I send you greetings from many wonderful deities! The weather has suddenly warmed, and they are having a lively chat by the Shrine of the Mists. I can hear them back there teasing the neighborhood tom cat.
The Great State of New Jersey wants to close the achievement gap between the highest scoring students and the lowest scoring students. It makes no sense to Governor Christie and his chums that poor kids don't perform well on tests, that they don't learn as much, and their futures are therefore grim.
Well, there are gaps, and there are gaps.
If you close the educational gap, you might well close the expectation gap. Don't know what the expectation gap is? Read on.
My students struggle to achieve a high school diploma. Armed with that diploma, they go get jobs at Whole Foods, Wegman's, Home Depot, and Target. My students are thrilled to find work at such places. They get decent wages and work hours, and some of these businesses offer health care (at least minimally).

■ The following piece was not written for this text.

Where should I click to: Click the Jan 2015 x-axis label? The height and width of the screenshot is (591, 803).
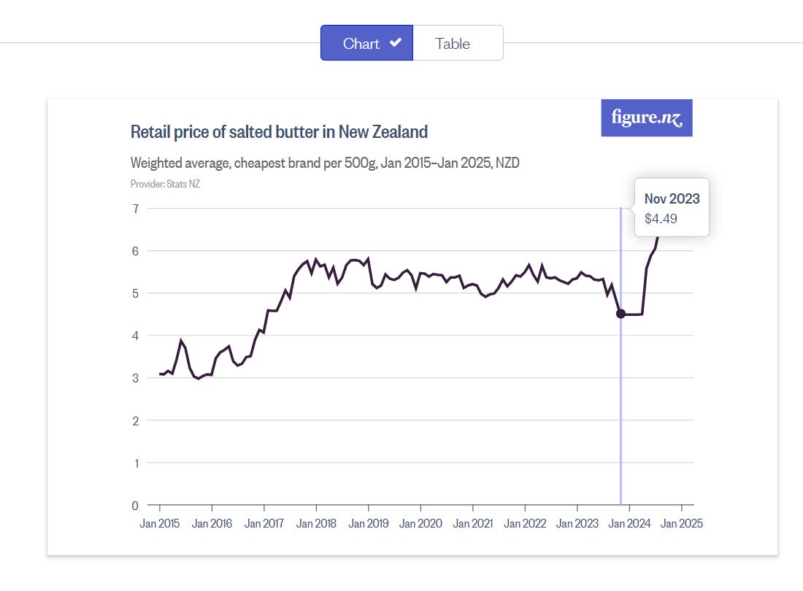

College graduates who enter the work force consider themselves failures if they have to work at Home Depot. Is this what they went to college for? To shelve paint samples? Whole Foods. Is this what they went to college for, to chop up eggplant all day?
I had a student come visit me last week. She was all dressed up and supremely happy. She had found a good job cutting up vegetables at Whole Foods. She was in hog heaven.

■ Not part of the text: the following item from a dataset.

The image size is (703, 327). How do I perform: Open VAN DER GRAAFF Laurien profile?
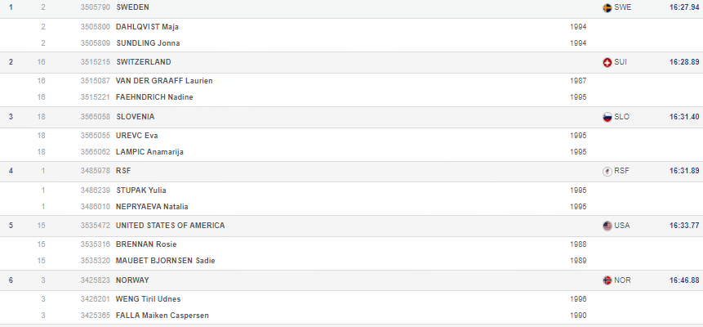[166, 81]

Along with the educational gap goes the expectation gap. There's the expectation of a "better" job -- better than Bed, Bath, and Beyond.

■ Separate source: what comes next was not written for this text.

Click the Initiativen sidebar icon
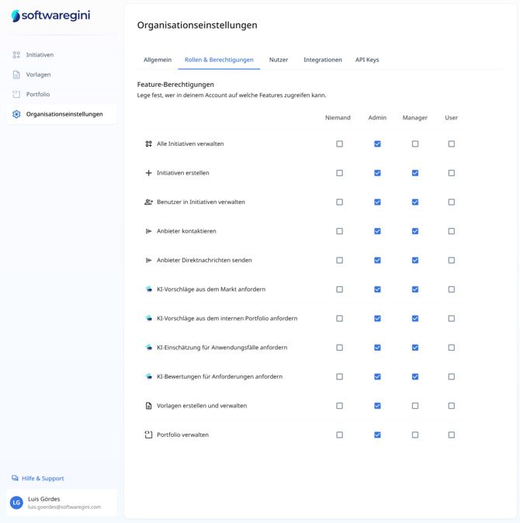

My question to the Powers That Be, then, is this: If everyone gets an equal education, and everyone goes to college, who will be happy working at Dick's Sporting Goods? Shouldn't America have different calibrations of happiness?
I'll muddy the water even further. Is it possible that, armed with her high school diploma and some ambition, my former student will stride happily into Whole Foods and work her way up the chain of command? Isn't that how America is supposed to work, especially for the immigrant generation?
Call me old fashioned, but I believe in the self-made person. Maybe I'm too 20th century for this new world. But one of my grandfathers had a college degree, and the other one an 8th grade education, and they both had white collar jobs that they loved. Is that not possible anymore?